__Goals__
- a) Decide whether each statement agrees with the thread on speech modulation using LPC, answering yes or no and quoting the deciding words. (i) The original poster planned to use 4 bits for pitch. (ii) The reply says the parameter change rate should be above Nyquist. (iii) Passing simple white noise through the coefficients returned the original coefficients.
- b) Answer these questions from the thread on speech modulation using LPC. (i) How many different sine wave frequencies did the original poster consider using? (ii) What synthesizer input was required to avoid triggering the VAD module? (iii) At what bit rate does the reply suggest running DTMF, PSK or FSK?
- c) Carry the thread on speech modulation using LPC forward from the point where it stops.

__Selected passage__

━━━━━━━━━━━━━━━━━━━━━━━━━━━━━━

Speech modulation using LPC

Started by staseer October 30, 2009
Hi,

I am trying to produce a speech based signal from arbitrary values by
using LPC technique. My goal is to convert any data into speech like
signal, send it to remote end and then reconstruct the data from the speech
signal. I am basing my ideas from a paper. 

I am new to DSP but I am trying my best to grasp it.
Data -> LPC Decoder -> TX speech like signal  -> Rx speech like signal ->
LPC encoder -> Data
I have read about LPC and the rationals behind it. To start with I just
ran simple LPC decoder by using already stored coefficients and residue,
and got the same data back. The problem came when I tried to reconstrcut
the residual signal. With simple white noise passing thru the coefficients
didnot give the original coefficients back.

I thought I will use 10 bits for index to codebook for coefficients, 4
bits for pitch and 2 for gain. I have to use a periodic sin wave for
synthesizer input to avoid triggering VAD module. 
I was thinking of using 16 different sine wave frequencies for
reconstruction of pitch and gain and then use a table of 1024 coefficients
table to modulate it. At the Rx side I can pass the rxed signal thru LPC to
get the coefficients and map them to get the index. I can take fft to get
the pitch back, (can anyone suggest a better idea?), and gain can be
calculated by the amplitude of sin wave. 

My question is does this seem logical in terms of DSP and LPC. I have seen
that the waveform given to synthesizer plays a vital role in the
reconstruction, but in my case I can manipulate them both. Also I have read
that LPC coefficients can get unstable, would it be a problem in my case?
for I willhave only predefined coefficients? Also what is the best way to
construct a codebook(esp in my case) for LPC coefficients.

Thanks and regards,
Saba

staseer wrote:

> I am trying to produce a speech based signal from arbitrary values by > using LPC technique. My goal is to convert any data into speech like > signal, send it to remote end and then reconstruct the data from the speech > signal. I am basing my ideas from a paper. > > I am new to DSP but I am trying my best to grasp it. > Data -> LPC Decoder -> TX speech like signal -> Rx speech like signal -> > LPC encoder -> Data
So, you are trying to push data through vocoder path of a cellphone, right? The problem is you can't synchronize your data codec to the frame rate of the vocoder in between. So, the direct codebook to codebook mapping is not going to work. You have to create an artificial "parameters" on the transmit side and extract them on the receive side. The parameter change rate should be below Nyquist, i.e. half of the frame rate of the vocoder for spectral envelope.
> I have read about LPC and the rationals behind it. To start with I just > ran simple LPC decoder by using already stored coefficients and residue, > and got the same data back. The problem came when I tried to reconstrcut > the residual signal. With simple white noise passing thru the coefficients > didnot give the original coefficients back.
Yes, this is what expected. If you need to get something quick and dirty that simply works via vocoder path, run DTMF or PSK or FSK at 300 bps.

━━━━━━━━━━━━━━━━━━━━━━━━━━━━━━

__Data shown__
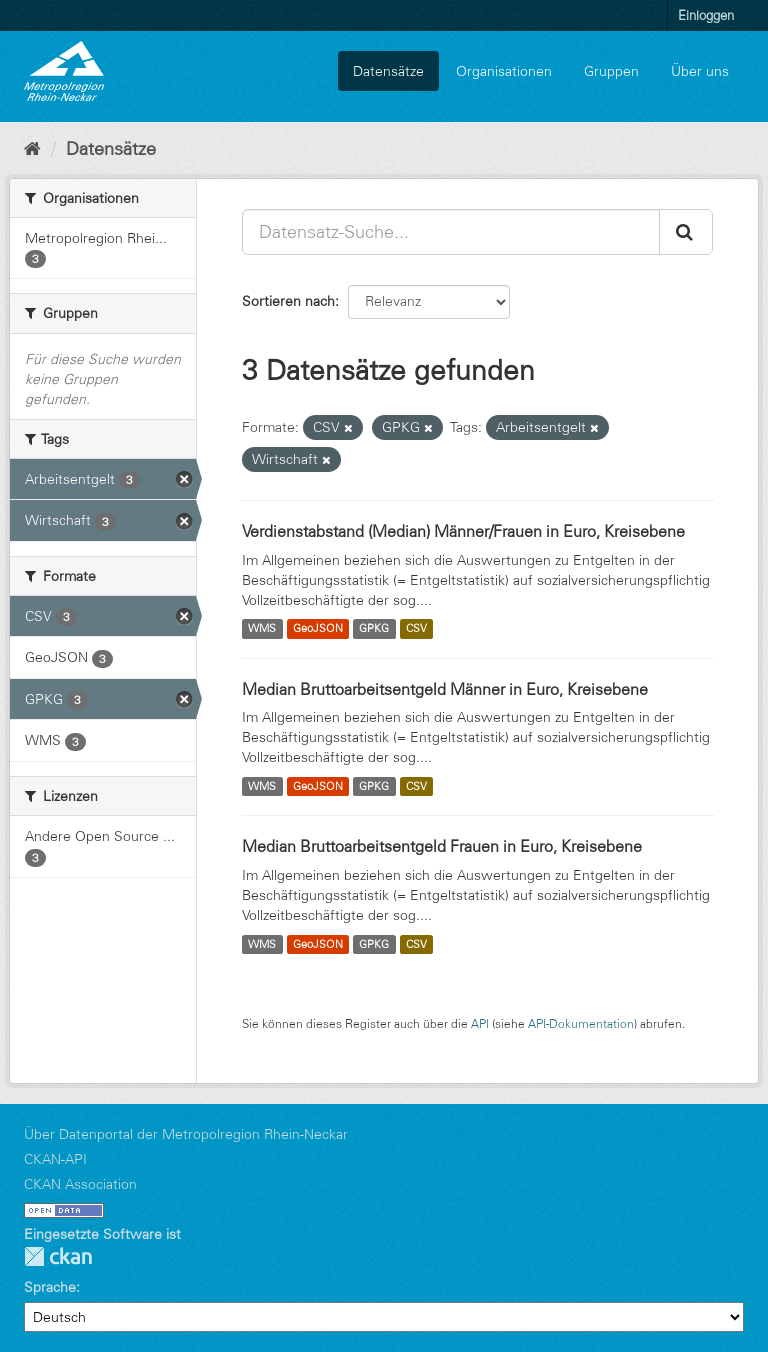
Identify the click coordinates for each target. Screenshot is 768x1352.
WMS (262, 629)
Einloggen (706, 15)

━━━━━━━━━━━━━━━━━━━━━━━━━━━━━━

__Responses per task__
- a)
(i) Yes: "4 bits for pitch and 2 for gain."
(ii) No: "The parameter change rate should be below Nyquist, i.e. half of the frame rate of the vocoder for spectral envelope."
(iii) No: "With simple white noise passing thru the coefficients didnot give the original coefficients back."

- b)
(i) 16
(ii) A periodic sine wave
(iii) 300 bps

- c)
> I thought I will use 10 bits for index to codebook for coefficients, 4 > bits for pitch and 2 for gain. I have to use a periodic sin wave for > synthesizer input to avoid triggering VAD module.
VAD will trigger at sine wave. You need dynamically changing spectrum.
> I was thinking of using 16 different sine wave frequencies for > reconstruction of pitch and gain and then use a table of 1024 coefficients > table to modulate it. At the Rx side I can pass the rxed signal thru LPC to > get the coefficients and map them to get the index. I can take fft to get > the pitch back, (can anyone suggest a better idea?), and gain can be > calculated by the amplitude of sin wave. > > My question is does this seem logical in terms of DSP and LPC. I have seen > that the waveform given to synthesizer plays a vital role in the > reconstruction, but in my case I can manipulate them both. Also I have read > that LPC coefficients can get unstable, would it be a problem in my case? > for I willhave only predefined coefficients? Also what is the best way to > construct a codebook(esp in my case) for LPC coefficients.
First problem is that you are trying to tackle the wrong problem in the wrong way :) The vocoder path reconstructs the pitch and the spectral envelope of the signal. So you have two parameters (and gain) to play with. The pitch update rate is typically ~5ms, whereas the envelope is updated every ~20ms. Set the data speed accordingly. To make the things more complicated, the pitch, gain and spectral envelope are related, and the vocoder operates differentialy, i.e. encodes the difference between the parameters of the current and the previous frame. Vladimir Vassilevsky DSP and Mixed Signal Design Consultant http://www.abvolt.com
>staseer wrote: > >> I am trying to produce a speech based signal from arbitrary values by >> using LPC technique. My goal is to convert any data into speech like >> signal, send it to remote end and then reconstruct the data from the
speech
>> signal. I am basing my ideas from a paper. >> >> I am new to DSP but I am trying my best to grasp it. >> Data -> LPC Decoder -> TX speech like signal -> Rx speech like signal
->
>> LPC encoder -> Data > >So, you are trying to push data through vocoder path of a cellphone, >right? The problem is you can't synchronize your data codec to the frame
>rate of the vocoder in between. So, the direct codebook to codebook >mapping is not going to work. You have to create an artificial >"parameters" on the transmit side and extract them on the receive side. >The parameter change rate should be below Nyquist, i.e. half of the >frame rate of the vocoder for spectral envelope. > >> I have read about LPC and the rationals behind it. To start with I
just
>> ran simple LPC decoder by using already stored coefficients and
residue,
>> and got the same data back. The problem came when I tried to
reconstrcut
>> the residual signal. With simple white noise passing thru the
coefficients
>> didnot give the original coefficients back. > >Yes, this is what expected. >If you need to get something quick and dirty that simply works via >vocoder path, run DTMF or PSK or FSK at 300 bps.
DTMF goes through reliably, as the cell phone systems carry that as data, but how will FSK work at 300bps work? The symbol time for 2 level FSK is 3.3ms, but the sub-frame time for most cell phone codecs is 5ms, and you can't easily sync the data timing to it. That doesn't seem like a good match.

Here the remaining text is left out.